Deixou a estabilidade para viver um amor pegado, forte e intenso. Só comia drops da cor preta, eles combinavam com a essência do relacionamento. Arrepiavam, enxiam os olhos de lágrima. Essa paixão instintiva durou mais de um ano, até que repentina como começou, deixou de existir...

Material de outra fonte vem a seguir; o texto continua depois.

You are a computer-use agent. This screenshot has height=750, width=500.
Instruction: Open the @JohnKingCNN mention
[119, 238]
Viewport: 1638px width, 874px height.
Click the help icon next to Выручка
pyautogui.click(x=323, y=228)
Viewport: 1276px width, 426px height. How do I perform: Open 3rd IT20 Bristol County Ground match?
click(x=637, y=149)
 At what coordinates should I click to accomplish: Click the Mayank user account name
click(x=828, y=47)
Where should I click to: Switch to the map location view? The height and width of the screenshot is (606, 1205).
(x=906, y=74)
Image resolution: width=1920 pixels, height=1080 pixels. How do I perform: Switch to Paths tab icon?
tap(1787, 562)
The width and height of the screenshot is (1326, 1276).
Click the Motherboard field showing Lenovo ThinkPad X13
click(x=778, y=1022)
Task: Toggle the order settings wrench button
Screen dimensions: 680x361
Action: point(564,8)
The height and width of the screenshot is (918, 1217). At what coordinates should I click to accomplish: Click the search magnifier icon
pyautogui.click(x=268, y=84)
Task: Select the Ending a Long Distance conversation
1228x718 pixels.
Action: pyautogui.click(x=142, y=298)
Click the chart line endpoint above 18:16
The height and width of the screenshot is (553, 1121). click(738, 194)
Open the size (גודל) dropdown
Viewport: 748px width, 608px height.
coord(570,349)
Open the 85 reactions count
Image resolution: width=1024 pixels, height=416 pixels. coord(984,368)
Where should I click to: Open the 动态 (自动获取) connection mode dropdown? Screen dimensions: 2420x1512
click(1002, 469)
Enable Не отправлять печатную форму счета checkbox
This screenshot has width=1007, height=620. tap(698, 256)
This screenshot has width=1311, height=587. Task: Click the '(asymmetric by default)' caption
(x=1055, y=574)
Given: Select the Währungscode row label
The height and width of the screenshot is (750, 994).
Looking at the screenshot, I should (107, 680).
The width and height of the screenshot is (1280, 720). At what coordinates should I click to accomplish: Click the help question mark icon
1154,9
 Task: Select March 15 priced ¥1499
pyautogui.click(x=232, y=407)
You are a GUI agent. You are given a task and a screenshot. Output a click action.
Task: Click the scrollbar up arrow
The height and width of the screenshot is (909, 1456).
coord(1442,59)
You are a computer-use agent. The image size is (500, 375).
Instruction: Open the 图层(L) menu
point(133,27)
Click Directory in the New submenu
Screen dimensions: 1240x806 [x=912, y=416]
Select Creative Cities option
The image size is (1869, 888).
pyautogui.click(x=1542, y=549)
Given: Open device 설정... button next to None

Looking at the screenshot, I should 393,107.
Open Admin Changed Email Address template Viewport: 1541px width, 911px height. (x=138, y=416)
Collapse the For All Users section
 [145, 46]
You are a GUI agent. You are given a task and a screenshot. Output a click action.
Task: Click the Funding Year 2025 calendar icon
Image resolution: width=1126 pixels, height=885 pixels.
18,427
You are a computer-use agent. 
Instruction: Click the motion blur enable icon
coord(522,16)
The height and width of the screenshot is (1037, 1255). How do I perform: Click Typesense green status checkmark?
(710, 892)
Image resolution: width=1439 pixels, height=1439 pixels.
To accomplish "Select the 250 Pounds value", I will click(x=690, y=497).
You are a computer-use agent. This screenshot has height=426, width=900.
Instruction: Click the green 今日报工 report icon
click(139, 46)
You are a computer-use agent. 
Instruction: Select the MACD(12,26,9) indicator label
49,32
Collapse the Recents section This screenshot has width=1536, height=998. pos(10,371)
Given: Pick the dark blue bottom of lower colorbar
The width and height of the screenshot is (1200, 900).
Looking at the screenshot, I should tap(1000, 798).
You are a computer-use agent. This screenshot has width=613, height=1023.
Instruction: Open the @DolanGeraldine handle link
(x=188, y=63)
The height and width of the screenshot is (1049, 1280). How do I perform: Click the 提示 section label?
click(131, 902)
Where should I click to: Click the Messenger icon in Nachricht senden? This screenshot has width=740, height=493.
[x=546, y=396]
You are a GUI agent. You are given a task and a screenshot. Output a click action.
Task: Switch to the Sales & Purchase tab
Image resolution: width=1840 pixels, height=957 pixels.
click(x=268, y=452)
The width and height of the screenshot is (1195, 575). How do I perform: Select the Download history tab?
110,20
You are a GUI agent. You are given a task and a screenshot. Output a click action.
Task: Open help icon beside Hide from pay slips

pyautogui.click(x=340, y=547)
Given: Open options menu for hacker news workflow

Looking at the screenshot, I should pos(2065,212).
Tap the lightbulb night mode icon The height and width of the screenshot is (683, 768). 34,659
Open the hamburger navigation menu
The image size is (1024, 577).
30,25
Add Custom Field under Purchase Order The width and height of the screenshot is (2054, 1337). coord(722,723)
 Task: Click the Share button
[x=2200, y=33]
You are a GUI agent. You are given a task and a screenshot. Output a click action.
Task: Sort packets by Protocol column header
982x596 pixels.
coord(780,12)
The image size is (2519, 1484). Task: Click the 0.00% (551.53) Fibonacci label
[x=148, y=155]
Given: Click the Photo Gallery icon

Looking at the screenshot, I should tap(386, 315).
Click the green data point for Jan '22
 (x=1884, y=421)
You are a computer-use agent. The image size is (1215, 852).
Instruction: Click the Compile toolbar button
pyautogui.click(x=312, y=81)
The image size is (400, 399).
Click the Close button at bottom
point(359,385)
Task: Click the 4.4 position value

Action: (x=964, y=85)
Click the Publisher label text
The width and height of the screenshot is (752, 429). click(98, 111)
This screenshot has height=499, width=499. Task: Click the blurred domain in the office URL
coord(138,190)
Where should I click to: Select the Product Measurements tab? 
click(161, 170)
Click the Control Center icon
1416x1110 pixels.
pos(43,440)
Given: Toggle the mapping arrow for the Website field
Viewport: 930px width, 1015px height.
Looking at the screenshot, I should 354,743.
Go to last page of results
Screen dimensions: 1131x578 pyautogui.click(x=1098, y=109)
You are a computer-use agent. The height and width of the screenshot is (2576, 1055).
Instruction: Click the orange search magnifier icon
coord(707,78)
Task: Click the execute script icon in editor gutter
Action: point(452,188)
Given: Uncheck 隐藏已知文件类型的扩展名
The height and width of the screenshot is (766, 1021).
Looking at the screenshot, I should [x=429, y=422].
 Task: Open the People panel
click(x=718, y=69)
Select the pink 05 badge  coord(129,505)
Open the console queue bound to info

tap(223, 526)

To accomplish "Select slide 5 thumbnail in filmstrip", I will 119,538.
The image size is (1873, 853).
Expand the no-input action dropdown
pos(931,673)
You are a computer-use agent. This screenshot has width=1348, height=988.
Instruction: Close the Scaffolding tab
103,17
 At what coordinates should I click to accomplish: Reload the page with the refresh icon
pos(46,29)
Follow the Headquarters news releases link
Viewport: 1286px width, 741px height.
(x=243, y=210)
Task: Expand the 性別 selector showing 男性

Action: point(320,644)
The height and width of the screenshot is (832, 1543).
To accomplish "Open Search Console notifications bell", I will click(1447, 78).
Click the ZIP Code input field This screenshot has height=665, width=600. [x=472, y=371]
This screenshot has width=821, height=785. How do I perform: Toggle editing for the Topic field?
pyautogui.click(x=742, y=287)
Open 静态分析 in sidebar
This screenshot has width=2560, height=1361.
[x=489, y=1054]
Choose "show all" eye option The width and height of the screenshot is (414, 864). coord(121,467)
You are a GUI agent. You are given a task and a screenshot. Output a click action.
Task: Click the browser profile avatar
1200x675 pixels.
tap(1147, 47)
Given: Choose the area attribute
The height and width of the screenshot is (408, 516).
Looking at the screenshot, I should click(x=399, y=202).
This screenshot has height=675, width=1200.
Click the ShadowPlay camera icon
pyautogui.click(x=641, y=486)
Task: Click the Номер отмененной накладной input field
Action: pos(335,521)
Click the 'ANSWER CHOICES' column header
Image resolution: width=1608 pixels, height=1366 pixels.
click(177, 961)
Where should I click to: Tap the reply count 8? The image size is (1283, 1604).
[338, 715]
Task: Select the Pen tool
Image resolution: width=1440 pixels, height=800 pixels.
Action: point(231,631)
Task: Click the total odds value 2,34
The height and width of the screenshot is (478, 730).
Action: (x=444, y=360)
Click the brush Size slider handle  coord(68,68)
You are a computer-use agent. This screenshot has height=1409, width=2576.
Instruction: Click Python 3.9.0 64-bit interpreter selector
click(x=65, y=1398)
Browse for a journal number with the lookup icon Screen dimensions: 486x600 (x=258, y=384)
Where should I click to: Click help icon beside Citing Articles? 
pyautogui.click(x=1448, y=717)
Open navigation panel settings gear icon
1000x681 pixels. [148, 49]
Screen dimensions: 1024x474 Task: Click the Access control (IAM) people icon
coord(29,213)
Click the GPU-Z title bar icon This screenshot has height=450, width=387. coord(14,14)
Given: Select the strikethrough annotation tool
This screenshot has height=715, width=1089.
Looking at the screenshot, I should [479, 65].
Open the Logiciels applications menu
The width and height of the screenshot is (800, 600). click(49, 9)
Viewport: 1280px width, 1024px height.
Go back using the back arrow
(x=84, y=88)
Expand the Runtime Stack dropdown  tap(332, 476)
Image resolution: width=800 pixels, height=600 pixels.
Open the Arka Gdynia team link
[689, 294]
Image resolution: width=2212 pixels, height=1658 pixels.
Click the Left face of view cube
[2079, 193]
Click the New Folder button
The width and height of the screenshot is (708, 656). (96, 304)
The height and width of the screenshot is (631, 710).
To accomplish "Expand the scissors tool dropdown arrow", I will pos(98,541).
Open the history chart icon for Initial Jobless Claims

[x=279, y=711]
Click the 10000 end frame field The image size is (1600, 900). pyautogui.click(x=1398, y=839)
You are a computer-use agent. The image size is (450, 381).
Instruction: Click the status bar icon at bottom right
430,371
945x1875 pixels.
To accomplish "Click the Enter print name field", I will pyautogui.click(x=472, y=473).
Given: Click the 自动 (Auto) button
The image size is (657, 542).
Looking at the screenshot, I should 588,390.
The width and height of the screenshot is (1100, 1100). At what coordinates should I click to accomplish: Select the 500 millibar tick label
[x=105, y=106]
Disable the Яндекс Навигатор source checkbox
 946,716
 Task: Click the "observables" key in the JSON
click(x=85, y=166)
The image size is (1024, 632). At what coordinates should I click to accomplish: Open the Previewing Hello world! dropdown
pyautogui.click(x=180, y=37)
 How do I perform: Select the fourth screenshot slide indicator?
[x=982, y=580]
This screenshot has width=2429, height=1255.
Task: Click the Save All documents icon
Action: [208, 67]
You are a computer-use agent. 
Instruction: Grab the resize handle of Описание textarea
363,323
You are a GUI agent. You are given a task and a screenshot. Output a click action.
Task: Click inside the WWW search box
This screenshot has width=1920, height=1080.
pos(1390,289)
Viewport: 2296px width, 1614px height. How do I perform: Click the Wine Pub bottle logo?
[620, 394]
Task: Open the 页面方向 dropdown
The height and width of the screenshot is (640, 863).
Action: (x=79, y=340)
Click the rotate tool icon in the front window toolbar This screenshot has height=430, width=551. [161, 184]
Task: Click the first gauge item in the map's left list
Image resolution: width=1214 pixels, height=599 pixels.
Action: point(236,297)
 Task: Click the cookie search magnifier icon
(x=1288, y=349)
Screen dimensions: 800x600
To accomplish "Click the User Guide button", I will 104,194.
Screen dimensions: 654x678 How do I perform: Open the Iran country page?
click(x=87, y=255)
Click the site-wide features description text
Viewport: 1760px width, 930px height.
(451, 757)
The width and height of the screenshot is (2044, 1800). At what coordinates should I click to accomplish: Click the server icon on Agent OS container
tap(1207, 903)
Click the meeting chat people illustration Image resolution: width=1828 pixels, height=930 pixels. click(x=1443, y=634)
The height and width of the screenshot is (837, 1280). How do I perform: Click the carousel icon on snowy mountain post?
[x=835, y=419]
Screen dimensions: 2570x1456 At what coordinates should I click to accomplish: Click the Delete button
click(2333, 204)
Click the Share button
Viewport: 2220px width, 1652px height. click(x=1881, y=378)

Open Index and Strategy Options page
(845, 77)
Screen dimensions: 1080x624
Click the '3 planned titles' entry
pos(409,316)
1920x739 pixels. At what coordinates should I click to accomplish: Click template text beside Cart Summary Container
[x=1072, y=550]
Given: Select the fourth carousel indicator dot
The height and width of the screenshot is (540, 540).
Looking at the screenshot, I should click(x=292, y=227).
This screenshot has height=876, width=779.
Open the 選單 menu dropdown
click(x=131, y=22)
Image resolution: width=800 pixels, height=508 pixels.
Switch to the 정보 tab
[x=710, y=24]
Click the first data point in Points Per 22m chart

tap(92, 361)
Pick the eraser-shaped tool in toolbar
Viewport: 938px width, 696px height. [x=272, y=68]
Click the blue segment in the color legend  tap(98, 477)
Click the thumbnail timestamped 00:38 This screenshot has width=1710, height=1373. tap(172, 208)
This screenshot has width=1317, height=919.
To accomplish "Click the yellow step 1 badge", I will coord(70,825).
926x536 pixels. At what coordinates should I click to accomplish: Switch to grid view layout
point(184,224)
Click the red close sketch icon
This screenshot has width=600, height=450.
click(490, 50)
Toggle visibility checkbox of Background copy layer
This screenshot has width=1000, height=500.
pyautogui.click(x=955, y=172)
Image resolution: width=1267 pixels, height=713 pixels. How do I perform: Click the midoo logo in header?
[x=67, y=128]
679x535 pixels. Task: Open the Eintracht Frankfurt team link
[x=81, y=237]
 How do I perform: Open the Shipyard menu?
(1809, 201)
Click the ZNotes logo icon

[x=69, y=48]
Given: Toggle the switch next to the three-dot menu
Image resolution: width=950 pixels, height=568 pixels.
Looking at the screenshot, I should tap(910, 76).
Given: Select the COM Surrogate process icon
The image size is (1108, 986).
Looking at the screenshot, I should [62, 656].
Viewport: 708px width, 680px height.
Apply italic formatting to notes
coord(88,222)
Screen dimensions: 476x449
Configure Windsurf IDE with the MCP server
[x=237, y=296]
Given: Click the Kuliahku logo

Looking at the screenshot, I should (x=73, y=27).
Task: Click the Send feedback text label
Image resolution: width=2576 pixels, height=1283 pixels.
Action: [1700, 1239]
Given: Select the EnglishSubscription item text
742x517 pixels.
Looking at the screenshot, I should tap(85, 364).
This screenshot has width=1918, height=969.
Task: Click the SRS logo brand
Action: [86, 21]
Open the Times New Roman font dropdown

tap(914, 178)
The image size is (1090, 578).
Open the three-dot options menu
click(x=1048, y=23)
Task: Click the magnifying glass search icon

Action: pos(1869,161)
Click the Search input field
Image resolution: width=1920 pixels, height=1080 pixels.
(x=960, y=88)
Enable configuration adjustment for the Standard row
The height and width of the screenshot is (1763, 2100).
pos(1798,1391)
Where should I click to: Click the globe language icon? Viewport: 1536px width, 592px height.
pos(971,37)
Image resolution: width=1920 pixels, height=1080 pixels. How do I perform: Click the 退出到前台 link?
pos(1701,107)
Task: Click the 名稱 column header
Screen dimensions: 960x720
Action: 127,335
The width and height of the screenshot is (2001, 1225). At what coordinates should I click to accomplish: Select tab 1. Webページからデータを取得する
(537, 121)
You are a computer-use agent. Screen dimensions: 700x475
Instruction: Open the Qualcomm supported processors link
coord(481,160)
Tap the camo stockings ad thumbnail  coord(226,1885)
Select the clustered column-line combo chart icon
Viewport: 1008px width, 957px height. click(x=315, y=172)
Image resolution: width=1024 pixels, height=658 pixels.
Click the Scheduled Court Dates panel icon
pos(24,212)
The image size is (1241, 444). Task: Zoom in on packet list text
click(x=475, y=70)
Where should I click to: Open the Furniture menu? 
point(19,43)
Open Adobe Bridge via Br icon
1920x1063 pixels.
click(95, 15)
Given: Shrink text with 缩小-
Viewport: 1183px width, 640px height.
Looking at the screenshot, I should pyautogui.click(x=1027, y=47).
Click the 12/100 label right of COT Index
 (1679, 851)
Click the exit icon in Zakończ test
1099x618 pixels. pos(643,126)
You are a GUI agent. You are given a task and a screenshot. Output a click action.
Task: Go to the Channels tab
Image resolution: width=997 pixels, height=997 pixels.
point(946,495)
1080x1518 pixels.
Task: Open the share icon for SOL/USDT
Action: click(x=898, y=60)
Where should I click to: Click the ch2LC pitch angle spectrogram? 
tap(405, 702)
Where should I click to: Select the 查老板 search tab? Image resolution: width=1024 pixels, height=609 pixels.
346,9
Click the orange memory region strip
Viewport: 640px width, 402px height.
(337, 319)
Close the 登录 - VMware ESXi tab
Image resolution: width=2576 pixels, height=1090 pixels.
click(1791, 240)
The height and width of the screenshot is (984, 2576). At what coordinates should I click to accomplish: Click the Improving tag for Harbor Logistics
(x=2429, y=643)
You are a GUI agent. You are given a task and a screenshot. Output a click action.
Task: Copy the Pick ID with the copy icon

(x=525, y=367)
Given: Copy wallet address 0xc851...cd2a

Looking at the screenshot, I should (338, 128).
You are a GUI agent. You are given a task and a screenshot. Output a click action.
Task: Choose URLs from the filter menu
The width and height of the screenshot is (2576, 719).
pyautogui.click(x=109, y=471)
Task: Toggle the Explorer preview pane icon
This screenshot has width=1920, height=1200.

Não era a primeira vez que ela sofria um amor ferido, mas a falta do drops preto estava dolorida demais para suportar. Uma amiga a arrastou para a festa e lá alguém curou seu coração partido oferecendo-lhe uma bala de morango. Dois meses depois sua vida já estava completamente recontruída, e ela tinha aroma silvestre. Aquele era o príncipe encantado com quem sempre sonhara. Deliciava-se com o beijo, o toque e o tal gosto de fruta. Comprava caixas e mais caixas da guloseima só para matar a saudade.

O doce amargou depois de um tempo. E ela se tornou cítrica. Foi para o bar, pediu uma cerveja e ao som do bom e velho Doors decidiu matar a vontade de um crivo colocando um chiclé na boca. Catou pelo escuro da bolsa vermelha e rapidamente localizou. Ao entrar em contato com sua língua, o gosto de morango dominou a àrea.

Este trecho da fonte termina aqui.